◆ **Exercise prompt**: Render the rows below as a two-column CSV with the headers "instruction" and "target", starting at the line that contains "Expand the ssh" and ending after the line that contains "coord(717,24)". Give each row its text and its answer as single quoted fields, with any line breaks replaced by spaces.

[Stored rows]
---------------

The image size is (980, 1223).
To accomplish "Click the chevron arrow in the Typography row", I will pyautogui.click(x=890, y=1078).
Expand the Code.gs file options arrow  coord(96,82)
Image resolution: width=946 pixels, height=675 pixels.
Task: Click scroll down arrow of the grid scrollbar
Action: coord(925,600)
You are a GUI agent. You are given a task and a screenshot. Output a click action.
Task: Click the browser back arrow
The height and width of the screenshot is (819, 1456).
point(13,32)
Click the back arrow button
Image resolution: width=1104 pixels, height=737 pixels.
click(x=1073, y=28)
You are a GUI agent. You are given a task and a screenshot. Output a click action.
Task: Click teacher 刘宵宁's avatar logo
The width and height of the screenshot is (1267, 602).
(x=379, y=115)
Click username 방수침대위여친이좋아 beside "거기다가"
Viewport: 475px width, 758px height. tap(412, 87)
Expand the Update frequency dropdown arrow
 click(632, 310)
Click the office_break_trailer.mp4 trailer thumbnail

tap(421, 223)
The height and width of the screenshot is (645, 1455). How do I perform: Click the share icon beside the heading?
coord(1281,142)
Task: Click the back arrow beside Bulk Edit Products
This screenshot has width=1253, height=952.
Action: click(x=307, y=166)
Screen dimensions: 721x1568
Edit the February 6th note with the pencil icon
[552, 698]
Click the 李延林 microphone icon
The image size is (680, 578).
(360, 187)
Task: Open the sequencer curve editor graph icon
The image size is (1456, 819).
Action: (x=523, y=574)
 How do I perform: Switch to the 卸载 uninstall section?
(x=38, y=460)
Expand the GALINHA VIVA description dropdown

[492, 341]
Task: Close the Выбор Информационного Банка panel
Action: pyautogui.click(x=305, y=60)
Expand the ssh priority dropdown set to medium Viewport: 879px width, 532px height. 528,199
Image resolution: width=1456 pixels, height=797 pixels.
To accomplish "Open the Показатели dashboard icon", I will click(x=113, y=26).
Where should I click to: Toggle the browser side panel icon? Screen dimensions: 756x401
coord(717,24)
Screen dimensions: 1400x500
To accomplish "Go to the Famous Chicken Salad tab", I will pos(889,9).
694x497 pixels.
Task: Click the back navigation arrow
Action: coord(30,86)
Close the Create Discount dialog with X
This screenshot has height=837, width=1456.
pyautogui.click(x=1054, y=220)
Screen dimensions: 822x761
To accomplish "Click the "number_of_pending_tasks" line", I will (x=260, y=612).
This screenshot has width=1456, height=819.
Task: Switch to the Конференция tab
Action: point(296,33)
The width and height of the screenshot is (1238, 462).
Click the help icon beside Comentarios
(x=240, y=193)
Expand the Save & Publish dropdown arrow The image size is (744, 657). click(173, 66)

---------------

◆ **Output for this exercise**:
instruction,target
"Expand the ssh priority dropdown set to medium Viewport: 879px width, 532px height.","528,199"
"Image resolution: width=1456 pixels, height=797 pixels. To accomplish ""Open the Показатели dashboard icon"",","I will click(x=113, y=26)."
"Where should I click to: Toggle the browser side panel icon? Screen dimensions: 756x401","coord(717,24)"